Kesukaan saya pada Metropop, kalau saya tak salah ingat, dimulai dari awal perkuliahan saya di Bogor. Novel berbau urban, roman, dan metro pertama yang saya baca tersebut berkisah mengenai seorang perempuan yang jatuh cinta di Inggris. Saya lupa judulnya, tapi dari sana, saya mulai membaca-baca lebih banyak lagi novel-novel serupa. Entah apa yang membuat saya menyukai genre yang satu ini, tapi kalau dipikir-pikir lagi, mungkin fakta bahwa saya adalah orang yang ndeso membuat saya selalu tertarik pada penggambaran kehidupan ibukota yang ada di novel-novel urban dan metro pop.

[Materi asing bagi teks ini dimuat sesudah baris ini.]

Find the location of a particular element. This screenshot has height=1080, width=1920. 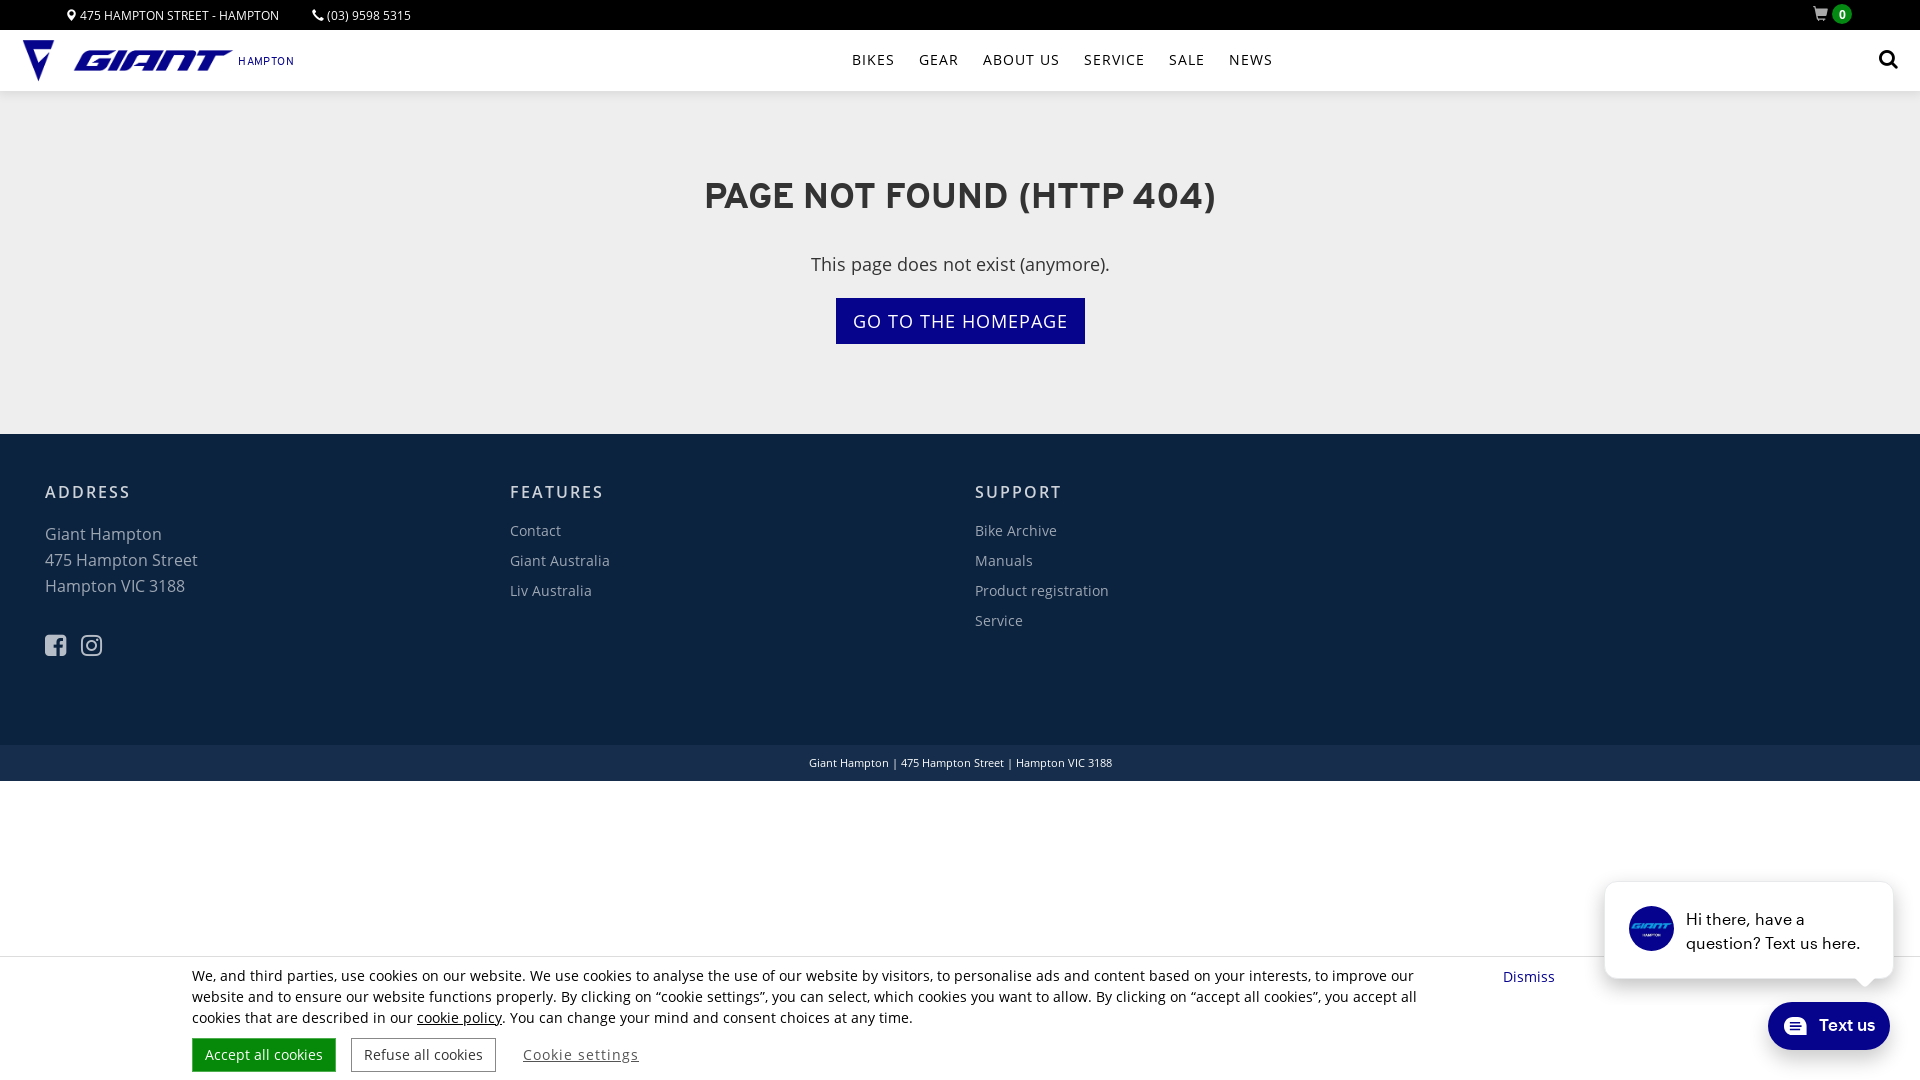

'cookie policy' is located at coordinates (458, 1017).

Hal tersebut pun diulas lengkap dalam buku ini, Romansick, sebuah novel metropop terbaru yang ditulis oleh Emilya Kusnaidi dan diterbitkan oleh Gramedia Pustaka Utama. Dalam novel pertama beliau ini, Emilya Kusnaidi menarasikan sebuah kisah yang berpusat pada seorang wanita karir muda bernama Audrey ‘Dre’ Kahono. Sebagai salah satu orang papan atas di dunia fashionista Jakarta, dia memiliki banyak masalah yang harus diurus dan dihadapi–dari model-model yang tidak memenuhi kualifikasi, mencari-cari isu yang bagus untuk dimuat ke majalah, mengelola konten dan pemotretan, menghadiri sesi-sesi catwalk dan pesta-pesta kaum sosialita, dan masih banyak lagi. Sesungguhnya, segalanya tidaklah buruk baginya–cukup bagus, malah, dengan karir yang terus menanjak dan dua sahabatnya yang selalu ada di sisinya sedari mereka remaja.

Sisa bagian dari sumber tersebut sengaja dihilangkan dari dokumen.